Re: [PATCH 0/3] Add MHI Endpoint network driver
From: Loic Poulain
Date: Wed Jun 07 2023 - 03:12:41 EST
On Wed, 7 Jun 2023 at 08:56, Manivannan Sadhasivam
<manivannan.sadhasivam@xxxxxxxxxx> wrote:
>
> On Tue, Jun 06, 2023 at 02:59:00PM +0200, Andrew Lunn wrote:
> > On Tue, Jun 06, 2023 at 06:01:16PM +0530, Manivannan Sadhasivam wrote:
> > > Hi,
> > >
> > > This series adds a network driver for the Modem Host Interface (MHI) endpoint
> > > devices that provides network interfaces to the PCIe based Qualcomm endpoint
> > > devices supporting MHI bus (like Modems). This driver allows the MHI endpoint
> > > devices to establish IP communication with the host machines (x86, ARM64) over
> > > MHI bus.
> > >
> > > On the host side, the existing mhi_net driver provides the network connectivity
> > > to the host.
> > >
> > > - Mani
> > >
> > > Manivannan Sadhasivam (3):
> > > net: Add MHI Endpoint network driver
> > > MAINTAINERS: Add entry for MHI networking drivers under MHI bus
> > > net: mhi: Increase the default MTU from 16K to 32K
> > >
> > > MAINTAINERS | 1 +
> > > drivers/net/Kconfig | 9 ++
> > > drivers/net/Makefile | 1 +
> > > drivers/net/mhi_ep_net.c | 331 +++++++++++++++++++++++++++++++++++++++
> > > drivers/net/mhi_net.c | 2 +-
> >
> > Should we add a drivers/net/modem directory? Maybe modem is too
> > generic, we want something which represents GSM, LTE, UMTS, 3G, 4G,
> > 5G, ... XG etc.
> >
>
> The generic modem hierarchy sounds good to me because most of the times a
> single driver handles multiple technologies. The existing drivers supporting
> modems are already under different hierarchy like usb, wwan etc... So unifying
> them makes sense. But someone from networking community should take a call.
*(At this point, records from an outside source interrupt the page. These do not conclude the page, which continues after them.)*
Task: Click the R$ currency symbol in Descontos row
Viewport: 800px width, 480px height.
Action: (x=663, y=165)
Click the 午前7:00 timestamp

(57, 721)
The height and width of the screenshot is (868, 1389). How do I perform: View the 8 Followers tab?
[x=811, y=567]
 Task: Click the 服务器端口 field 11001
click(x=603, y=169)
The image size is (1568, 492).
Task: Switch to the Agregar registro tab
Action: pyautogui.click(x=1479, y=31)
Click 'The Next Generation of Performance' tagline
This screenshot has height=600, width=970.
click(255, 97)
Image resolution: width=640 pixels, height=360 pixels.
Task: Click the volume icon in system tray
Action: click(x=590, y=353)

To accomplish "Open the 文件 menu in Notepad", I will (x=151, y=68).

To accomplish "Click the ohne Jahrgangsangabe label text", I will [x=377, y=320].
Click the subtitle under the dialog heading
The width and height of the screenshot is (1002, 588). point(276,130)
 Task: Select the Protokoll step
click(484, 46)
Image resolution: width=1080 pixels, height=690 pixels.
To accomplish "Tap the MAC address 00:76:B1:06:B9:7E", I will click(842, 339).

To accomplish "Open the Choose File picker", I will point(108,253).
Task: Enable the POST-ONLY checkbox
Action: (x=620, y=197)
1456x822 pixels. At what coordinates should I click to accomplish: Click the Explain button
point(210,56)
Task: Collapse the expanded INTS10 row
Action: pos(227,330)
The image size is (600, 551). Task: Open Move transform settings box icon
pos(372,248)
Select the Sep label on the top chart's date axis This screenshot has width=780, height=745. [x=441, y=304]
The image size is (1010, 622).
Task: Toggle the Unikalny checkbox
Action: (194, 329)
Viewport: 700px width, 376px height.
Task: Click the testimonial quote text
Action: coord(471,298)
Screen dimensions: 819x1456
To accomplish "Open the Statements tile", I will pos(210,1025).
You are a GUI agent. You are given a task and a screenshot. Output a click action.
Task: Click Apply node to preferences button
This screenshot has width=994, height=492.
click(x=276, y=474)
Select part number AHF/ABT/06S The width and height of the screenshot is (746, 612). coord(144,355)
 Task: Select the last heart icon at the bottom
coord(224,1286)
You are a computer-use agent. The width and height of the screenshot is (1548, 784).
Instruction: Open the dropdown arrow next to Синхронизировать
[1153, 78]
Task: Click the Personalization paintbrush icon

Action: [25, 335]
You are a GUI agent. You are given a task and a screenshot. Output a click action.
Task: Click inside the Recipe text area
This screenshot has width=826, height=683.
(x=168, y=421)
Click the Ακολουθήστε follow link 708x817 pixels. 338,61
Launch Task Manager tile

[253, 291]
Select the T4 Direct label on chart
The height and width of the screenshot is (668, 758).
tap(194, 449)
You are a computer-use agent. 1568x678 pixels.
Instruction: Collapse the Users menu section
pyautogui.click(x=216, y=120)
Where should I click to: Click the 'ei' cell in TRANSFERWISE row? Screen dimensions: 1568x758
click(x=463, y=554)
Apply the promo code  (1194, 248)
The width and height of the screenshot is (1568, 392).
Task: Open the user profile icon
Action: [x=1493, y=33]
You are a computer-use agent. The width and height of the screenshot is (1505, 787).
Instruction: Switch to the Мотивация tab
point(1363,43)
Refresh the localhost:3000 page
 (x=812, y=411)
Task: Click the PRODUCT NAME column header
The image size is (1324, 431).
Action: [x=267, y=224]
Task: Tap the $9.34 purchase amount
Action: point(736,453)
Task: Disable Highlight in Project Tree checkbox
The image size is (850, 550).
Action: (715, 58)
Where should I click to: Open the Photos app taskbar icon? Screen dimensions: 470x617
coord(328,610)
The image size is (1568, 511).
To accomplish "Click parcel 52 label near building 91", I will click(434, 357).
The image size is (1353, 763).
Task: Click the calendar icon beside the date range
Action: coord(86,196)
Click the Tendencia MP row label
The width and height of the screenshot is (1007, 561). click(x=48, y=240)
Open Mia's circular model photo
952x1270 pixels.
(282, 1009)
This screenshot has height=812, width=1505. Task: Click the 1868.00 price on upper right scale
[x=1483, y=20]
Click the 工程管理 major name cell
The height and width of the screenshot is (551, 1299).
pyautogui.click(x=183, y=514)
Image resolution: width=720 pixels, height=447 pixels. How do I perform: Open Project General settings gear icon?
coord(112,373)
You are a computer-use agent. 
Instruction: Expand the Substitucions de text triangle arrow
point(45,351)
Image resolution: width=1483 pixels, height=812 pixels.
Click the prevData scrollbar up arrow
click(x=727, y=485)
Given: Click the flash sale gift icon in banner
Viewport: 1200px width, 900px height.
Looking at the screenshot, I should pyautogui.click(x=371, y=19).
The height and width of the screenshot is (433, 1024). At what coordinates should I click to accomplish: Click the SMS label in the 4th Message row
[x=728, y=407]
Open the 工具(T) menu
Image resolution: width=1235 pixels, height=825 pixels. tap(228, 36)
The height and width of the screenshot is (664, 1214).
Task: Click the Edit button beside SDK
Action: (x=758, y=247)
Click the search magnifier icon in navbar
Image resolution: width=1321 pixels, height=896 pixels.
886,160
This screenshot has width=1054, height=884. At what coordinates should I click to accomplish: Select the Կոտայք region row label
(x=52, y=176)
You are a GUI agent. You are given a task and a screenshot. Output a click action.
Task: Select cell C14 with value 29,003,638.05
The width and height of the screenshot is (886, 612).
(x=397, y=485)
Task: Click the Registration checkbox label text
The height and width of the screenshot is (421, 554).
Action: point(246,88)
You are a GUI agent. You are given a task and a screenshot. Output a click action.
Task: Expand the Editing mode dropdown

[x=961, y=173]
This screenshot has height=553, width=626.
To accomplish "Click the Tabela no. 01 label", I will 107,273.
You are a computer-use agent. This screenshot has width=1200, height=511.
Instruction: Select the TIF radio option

Yes, so there is already a drivers/net/wwan directory for this, in
which there are drivers for control and data path, that together
represent a given 'wwan' (modem) entity. So the generic mhi_net could
be moved there, but the point is AFAIU, that MHI, despite his name, is
not (more) used only for modem, but as a generic memory sharing based
transport protocol, such as virtio. It would then not be necessarily
true that a peripheral exposing MHI net channel is actually a modem?